There's a very simple, crude way of thinking about value. Pleasure is good, pain is bad.  A chunk of your life, from two hours to two years to the whole thing--is good or bad to the tune of the pleasure minus the pain.

Even if I was prepared to accept an experiential standard for judging lives and chunks of lives (which I'm not--see chapter 4 of The Weight of Things),  this would have to be the wrong way to go.  Looking back on our two weeks in Europe, it's all wrong to say the pain was simply a negative, subtracting from total good.   

(1)  You get really sore feet if you walk all over Rome all day, but the soreness is a part of a total experience of working hard, seeing everything, being industrious...that I like.  I'd get rid of some of that, if I could, but not all of it.

(2)  Second, the "pleasure minus pain" equation doesn't capture how we really think about whether pains are "worth it" or not.  We endured about an hour of crowds, heat, and our own squabbles as we made our way through the gigantic Vatican museum for the sake of 20 minutes of gazing at the Sistine chapel. (Then went through a second time to look at everything else--this was not quite logical.)   It's not at all impossible that the total suffering exceeded the total pleasure yet I judge the pleasure worth the pain.  What I'm thinking, apparently, is that the heights of pleasure enjoyed while gazing at Michelangelo are worth enduring all that misery, however the total quantities (duration times intensity, with quality incorporated somehow) compare. 

(3)  Last but not least, pain can make for lasting memories. In a way, travel is pretty dumb. You go to marvelous places like Rome for a few days or weeks, just to wind up back home long term, finding your environment even less interesting than before (especially if you live in Dallas).  The sore feet give your memories (including the pleasurable elements) greater staying power.  Example:  I stepped on a sea urchin in Hawaii last summer, which was seriously excruciating.  I remember that day--what gorgeous skies!  what amazing spinner dolphins!  what superb underwater corals!--extremely well.

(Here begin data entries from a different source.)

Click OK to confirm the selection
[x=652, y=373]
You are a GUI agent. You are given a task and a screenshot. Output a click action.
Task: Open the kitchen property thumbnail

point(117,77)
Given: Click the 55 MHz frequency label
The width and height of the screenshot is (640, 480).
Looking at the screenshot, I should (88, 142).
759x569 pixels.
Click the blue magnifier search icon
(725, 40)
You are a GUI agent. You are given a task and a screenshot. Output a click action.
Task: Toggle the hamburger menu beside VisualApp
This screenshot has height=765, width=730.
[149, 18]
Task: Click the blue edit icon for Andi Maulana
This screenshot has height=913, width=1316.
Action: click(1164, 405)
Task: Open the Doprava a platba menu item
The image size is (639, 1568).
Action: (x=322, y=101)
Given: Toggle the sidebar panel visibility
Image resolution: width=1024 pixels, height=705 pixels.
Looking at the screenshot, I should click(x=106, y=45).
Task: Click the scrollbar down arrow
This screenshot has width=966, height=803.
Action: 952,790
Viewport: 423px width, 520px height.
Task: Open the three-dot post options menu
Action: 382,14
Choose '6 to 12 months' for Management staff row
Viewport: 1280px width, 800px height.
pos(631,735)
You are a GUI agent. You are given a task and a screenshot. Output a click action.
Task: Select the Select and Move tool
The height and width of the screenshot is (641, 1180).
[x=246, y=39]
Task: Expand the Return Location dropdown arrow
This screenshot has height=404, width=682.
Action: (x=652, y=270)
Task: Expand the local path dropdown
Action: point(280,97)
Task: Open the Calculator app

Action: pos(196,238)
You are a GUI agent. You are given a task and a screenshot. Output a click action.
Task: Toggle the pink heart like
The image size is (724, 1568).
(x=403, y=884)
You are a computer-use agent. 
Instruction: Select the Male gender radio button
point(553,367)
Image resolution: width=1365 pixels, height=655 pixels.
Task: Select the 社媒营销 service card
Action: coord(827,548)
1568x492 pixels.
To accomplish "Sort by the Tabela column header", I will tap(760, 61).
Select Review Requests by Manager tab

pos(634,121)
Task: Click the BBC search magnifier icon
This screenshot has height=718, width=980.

So... pleasure minus pain, bah!

10 comments:

  1. It seems that we need pain and suffering to grow or to learn. Pain and suffering force us to think, to reexamine our lives (and our health habits), to focus on our mortality, to become more aware of our body and of who we are: smooth, comfortable lives produce superficial people. Suffering can destroy us, but, as Nietzsche says, what does not kill me, makes me stronger. And I would add, not only stronger, but often (although not always) wiser.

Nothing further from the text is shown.